Strategic Failures in Culturally Distant International Markets

  • Another danger signal that displays issues in the company’s strategy is the failure in countries where there is a large cultural distance with the United States. Successes in countries with similar cultural inclinations to the United States such as Britain and Canada shows that the problem is not the core strategy but the lack of adaptation of the strategy for countries where cultural differences might create problems in strategy implementation.
  • The significant root leadership cause that has led to the strategic misapplication in distant cultured countries is the “true believer” phenomenon. The true believer is the leader that sticks to the company’s strategy despite evidence that it is not working optimally to contribute to improved competitiveness. The true believer can impede strategic changes to reflect the realities in strategic implementation. The top management or executives are the most likely people within an organization to fall prey to the true believer phenomenon.

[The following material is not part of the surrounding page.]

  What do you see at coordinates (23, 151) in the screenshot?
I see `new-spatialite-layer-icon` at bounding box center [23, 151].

  • The person responsible for creating and executing the plan is the regional manager in the international outlets facing problems in achieving optimal financial performance. Since the company’s headquarters might not have a clear understanding of the strategic needs of the international outlets, the local regional managers are better placed to create and execute the plan because of their understanding of the local dynamics influencing the retail industry.

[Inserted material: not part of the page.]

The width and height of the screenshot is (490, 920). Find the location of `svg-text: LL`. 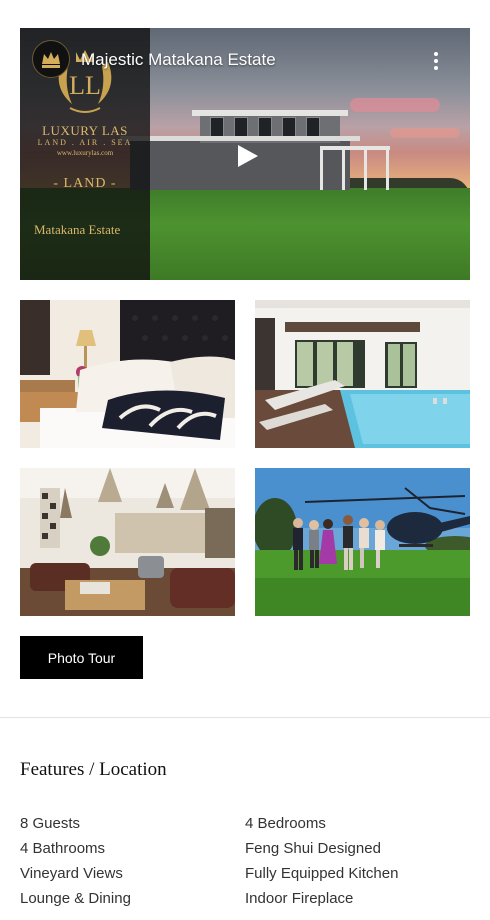

svg-text: LL is located at coordinates (85, 86).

  • The plan developed adopts a simple two-fold approach to dealing with the identified danger signal. The solution is meant to help regional managers to incorporate professional knowledge about the local business environment in their management practices.
  • Wal-Mart should seek the services of local market consultants to acquire an understanding of the cultural differences with the home environment that might influence business outcomes. This will ensure that the company does not make cultural blunders like it has done in Germany
  • The company should use different marketing strategies for the different foreign operating environments while factoring into their marketing strategies the recommendations offered by local market consultants. Changes to the corporate strategies based on the changes in the external business environment will remove the true believer phenomenon of executives and provide more autonomy to the regional managers to develop local strategies that are consistent with the local business environment.
  • The person accountable in overseeing the execution of the plan is the regional manager. Based on the hierarchical management structure of Wal-Mart stores, the regional manager has the mandate to report to the head office on the developments at the regional level.
  • Success will be measured by consumer feedback and the findings of market surveys on consumer perception of the company. Positive consumer feedback and consumer perception will show that Wal-Mart has managed to adapt to the local consumer. This should reflect in improved financial performance as well.
  • Celebrations will occur during the various culturally significant events depending on local cultures and customs. Making celebrations during such periods and active involvement of the company in the local culture and customs will indicate the company’s respect and recognition of the local consumer, thereby improving consumer perceptions of the company.
  • The proposed solution is continuous in nature. Consultations and adaptation of marketing strategies depending on the prevailing local culture will be a continuous process to ensure that the company’s management is always aware of the dynamics of local retail industry in order to adapt its local corporate strategy based on these dynamics.